Stored entries
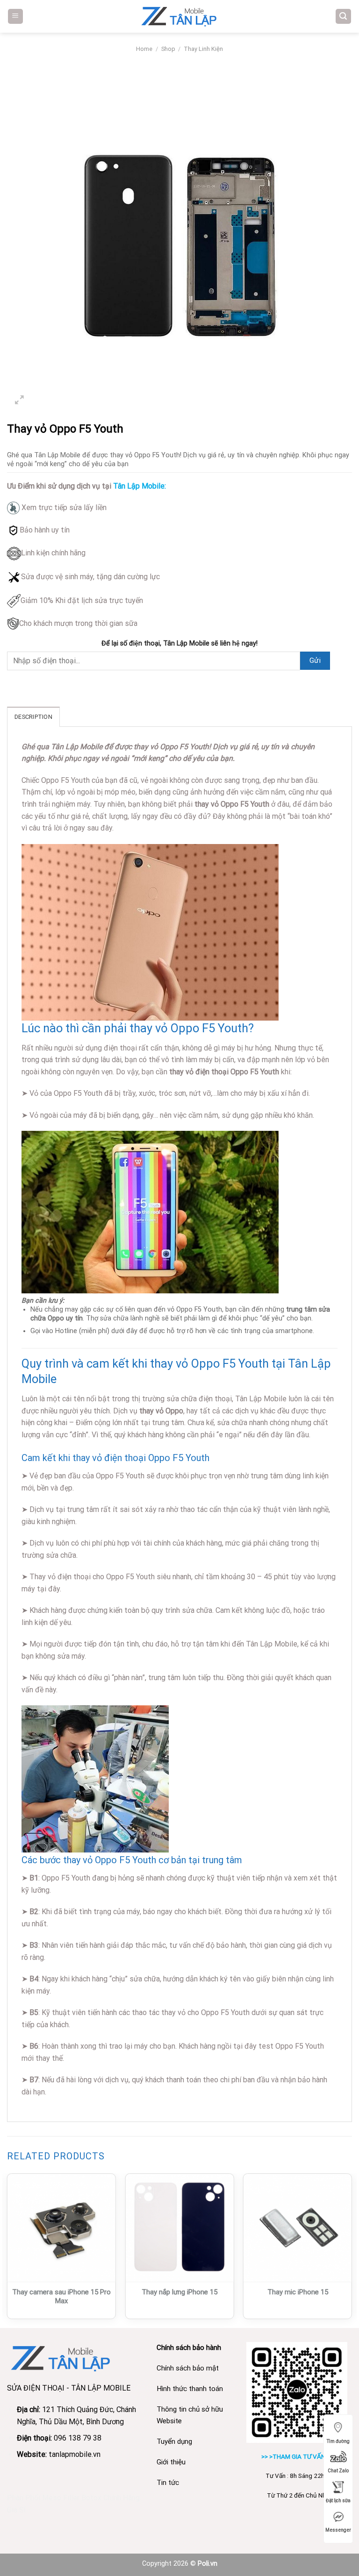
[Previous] (7, 2249)
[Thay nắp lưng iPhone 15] (179, 2228)
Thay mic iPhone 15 (297, 2292)
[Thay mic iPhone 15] (298, 2228)
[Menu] (15, 16)
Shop (168, 48)
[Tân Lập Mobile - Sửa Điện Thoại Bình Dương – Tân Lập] (179, 16)
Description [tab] (33, 716)
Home (144, 48)
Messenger (338, 2530)
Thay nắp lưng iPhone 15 (179, 2292)
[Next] (352, 2249)
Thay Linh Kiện (203, 48)
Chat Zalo (338, 2470)
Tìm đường (338, 2441)
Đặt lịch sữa (338, 2500)
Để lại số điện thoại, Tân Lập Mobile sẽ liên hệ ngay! (179, 643)
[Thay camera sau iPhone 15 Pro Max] (61, 2228)
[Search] (344, 16)
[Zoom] (19, 401)
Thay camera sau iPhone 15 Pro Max (61, 2297)
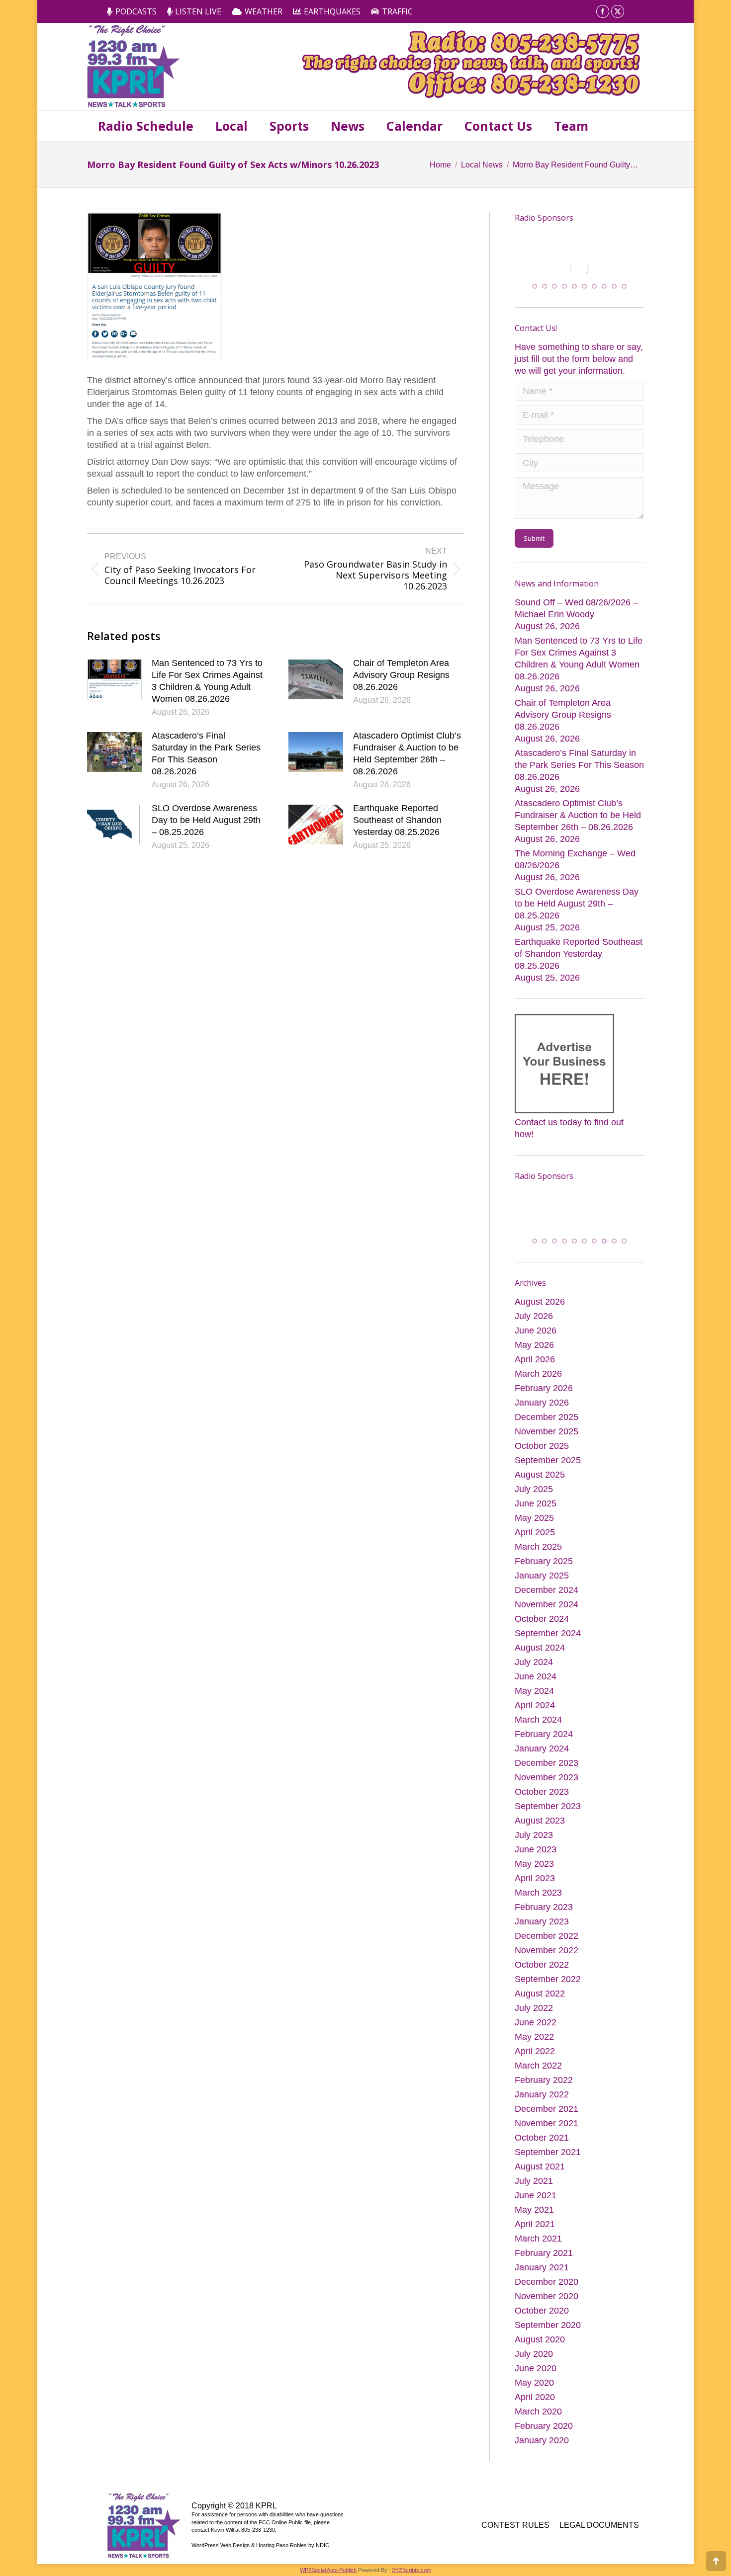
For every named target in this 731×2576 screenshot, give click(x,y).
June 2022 (535, 2035)
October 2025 (542, 1459)
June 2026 (535, 1343)
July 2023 (534, 1848)
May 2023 (534, 1877)
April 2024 (535, 1718)
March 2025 (538, 1560)
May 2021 (534, 2223)
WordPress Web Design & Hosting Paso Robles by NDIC (260, 2558)
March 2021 (538, 2251)
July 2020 (534, 2367)
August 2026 (540, 1315)
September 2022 (548, 1992)
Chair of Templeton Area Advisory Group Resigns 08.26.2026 (401, 675)
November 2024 (546, 1617)
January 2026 (542, 1415)
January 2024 (542, 1761)
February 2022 (544, 2093)
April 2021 (535, 2237)
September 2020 (548, 2338)
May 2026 (534, 1358)
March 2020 (538, 2424)
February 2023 (544, 1920)
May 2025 (534, 1531)
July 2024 (534, 1675)
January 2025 (542, 1588)
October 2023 (542, 1805)
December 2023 (546, 1776)
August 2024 (540, 1660)
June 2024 (535, 1689)
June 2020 (535, 2381)
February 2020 (544, 2439)
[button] (534, 291)
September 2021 (548, 2165)
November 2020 (546, 2309)
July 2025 (534, 1502)
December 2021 (546, 2122)
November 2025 (546, 1444)
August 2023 (540, 1833)
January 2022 (542, 2107)
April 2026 (535, 1372)
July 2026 (534, 1329)
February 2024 (544, 1747)
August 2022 (540, 2006)
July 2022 (534, 2021)
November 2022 (546, 1963)
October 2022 (542, 1978)
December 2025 (546, 1430)
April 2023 (535, 1891)
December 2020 (546, 2295)
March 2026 (538, 1387)
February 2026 (544, 1401)
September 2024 (548, 1646)
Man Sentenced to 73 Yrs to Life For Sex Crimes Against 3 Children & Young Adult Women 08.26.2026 (207, 681)
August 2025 (540, 1488)
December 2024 (546, 1603)
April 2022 (535, 2064)
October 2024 (542, 1632)
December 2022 (546, 1949)
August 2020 (540, 2352)
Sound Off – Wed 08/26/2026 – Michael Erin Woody (576, 614)
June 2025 (535, 1516)
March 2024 (538, 1733)
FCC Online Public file (285, 2535)
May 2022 (534, 2050)
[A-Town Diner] (579, 268)
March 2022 (538, 2078)
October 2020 (542, 2323)
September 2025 (548, 1473)
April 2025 (535, 1545)
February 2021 (544, 2266)
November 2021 (546, 2136)
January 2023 (542, 1934)
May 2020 (534, 2396)
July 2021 (534, 2194)
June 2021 (535, 2208)
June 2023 (535, 1862)
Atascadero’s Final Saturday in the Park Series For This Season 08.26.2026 (206, 753)
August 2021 (540, 2179)
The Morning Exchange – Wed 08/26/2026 (575, 865)
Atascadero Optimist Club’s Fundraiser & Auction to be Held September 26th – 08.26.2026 (407, 753)
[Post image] (114, 679)
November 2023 (546, 1790)
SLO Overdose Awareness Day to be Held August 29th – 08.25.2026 (206, 820)
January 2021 (542, 2280)
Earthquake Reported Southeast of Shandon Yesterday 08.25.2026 (397, 820)
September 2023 (548, 1819)
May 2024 (534, 1704)
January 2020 (542, 2453)
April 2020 (535, 2410)
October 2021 (542, 2151)
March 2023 (538, 1906)
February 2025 (544, 1574)
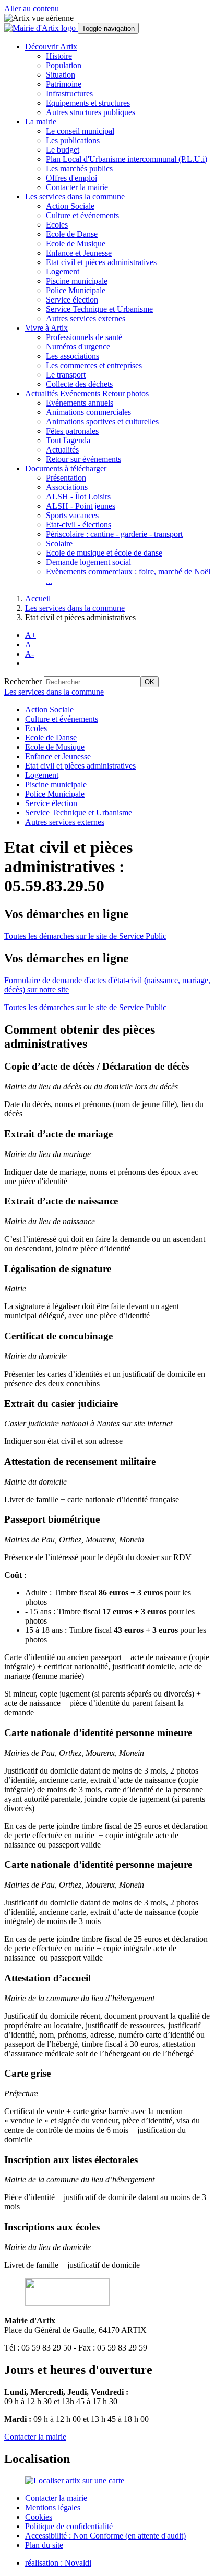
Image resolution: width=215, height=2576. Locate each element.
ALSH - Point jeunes (80, 505)
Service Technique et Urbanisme (99, 309)
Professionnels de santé (84, 337)
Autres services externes (85, 318)
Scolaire (59, 543)
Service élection (72, 299)
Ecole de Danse (72, 234)
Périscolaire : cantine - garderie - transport (114, 534)
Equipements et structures (88, 102)
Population (63, 65)
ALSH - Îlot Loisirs (78, 496)
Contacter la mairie (77, 187)
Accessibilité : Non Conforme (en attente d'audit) (105, 2535)
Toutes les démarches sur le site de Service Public (85, 936)
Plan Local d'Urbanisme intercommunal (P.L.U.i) (126, 159)
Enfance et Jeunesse (79, 252)
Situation (60, 74)
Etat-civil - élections (78, 524)
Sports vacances (72, 515)
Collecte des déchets (79, 384)
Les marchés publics (79, 168)
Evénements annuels (79, 402)
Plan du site (44, 2545)
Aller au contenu (31, 8)
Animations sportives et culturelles (102, 421)
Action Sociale (70, 206)
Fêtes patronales (72, 430)
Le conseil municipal (80, 131)
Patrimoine (63, 84)
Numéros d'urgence (78, 346)
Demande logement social (88, 562)
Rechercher (23, 681)
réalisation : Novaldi (58, 2562)
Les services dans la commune (75, 608)
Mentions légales (52, 2507)
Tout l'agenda (68, 440)
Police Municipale (75, 290)
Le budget (62, 149)
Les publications (73, 140)
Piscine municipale (77, 281)
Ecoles (57, 224)
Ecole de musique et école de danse (104, 552)
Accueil (38, 598)
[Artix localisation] (74, 2480)
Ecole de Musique (75, 243)
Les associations (72, 355)
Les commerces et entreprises (94, 365)
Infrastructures (69, 93)
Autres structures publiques (90, 112)
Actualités (62, 449)
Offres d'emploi (71, 177)
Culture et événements (82, 215)
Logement (62, 271)
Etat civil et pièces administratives (101, 262)
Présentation (66, 477)
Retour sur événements (83, 459)
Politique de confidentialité (69, 2526)
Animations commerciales (88, 412)
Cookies (38, 2516)
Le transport (66, 374)
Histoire (59, 56)
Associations (67, 487)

• _WORK ITEM_: Wherever the word "Held" appears in a line of the data above, copy that line.

• _RESULT OF THIS TASK_:
Atascadero Optimist Club’s Fundraiser & Auction to be Held September 26th – 08.26.2026 (407, 753)
SLO Overdose Awareness Day to be Held August 29th – 08.25.2026 (206, 820)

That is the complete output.